In 1912 leidde zijn pad hem naar de Slade School of Fine Art in Londen, gesteund door de Liverpoolse Joodse gemeenschap en de Jewish Educational Aid Society (JEAS). Hier kruiste hij paden met kunstenaars als David Bomberg, Isaac Rosenberg, Jacob Kramer en William Roberts, die zijn tijdgenoten en in sommige gevallen zijn levenslange vrienden werden. Een belangrijk contact dat Meninsky in deze periode opdeed, was Walter Richard Sickert, dat Slade-studenten en afgestudeerden ontving in hun Fitzroy Street-studio. Tijdens zijn tijd aan de Slade maakte Meninsky de controverse mee rond Roger Fry's tweede Post-Impressionistische tentoonstelling in de Grafton Galleries in Londen, die het publiek schandalig vond vanwege het modernisme. Terwijl sommige van zijn medestudenten hun eigen vorm van "Engels kubisme" verkenden, bleef Meninsky's werk minder radicaal, hoewel hij tegelijkertijd "volledig overweldigd werd door de grootsheid van Cézanne".

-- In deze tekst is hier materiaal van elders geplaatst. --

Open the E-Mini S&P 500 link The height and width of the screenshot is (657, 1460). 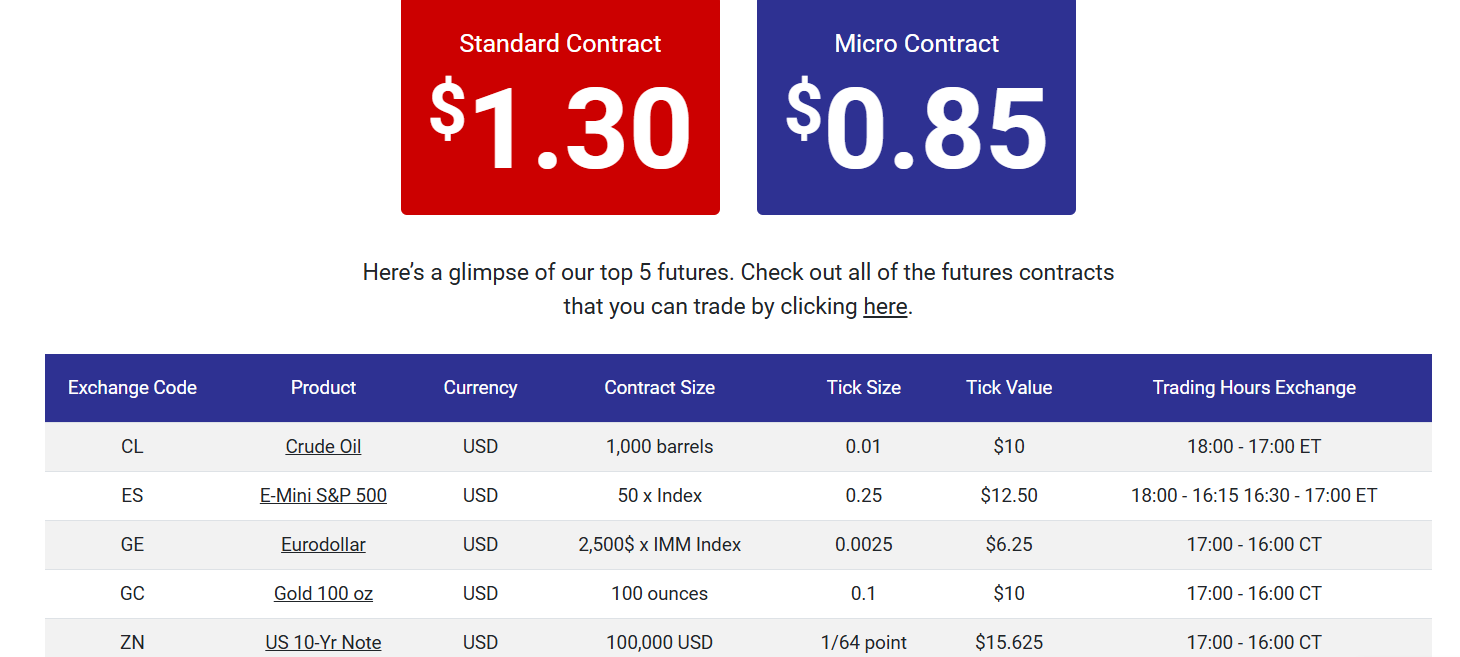click(323, 496)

Na zijn afstuderen aan de Slade in 1913 werkte Meninsky voor Edward Gordon Craig op zijn theaterschool in Florence. Zijn ervaring met Craig was echter niet bevredigend en hij keerde terug naar Londen waar hij naakt tekenen ging doceren aan de Central School of Arts and Crafts. Meninsky vond een diepe passie in het lesgeven en de band met de Central School bleef zijn hele leven lang betekenisvol voor hem. Elke kunstdruk weerspiegelt Meninsky's diepe passie voor kunst en zijn indrukwekkende vermogen om emoties en ideeën op doek vast te leggen.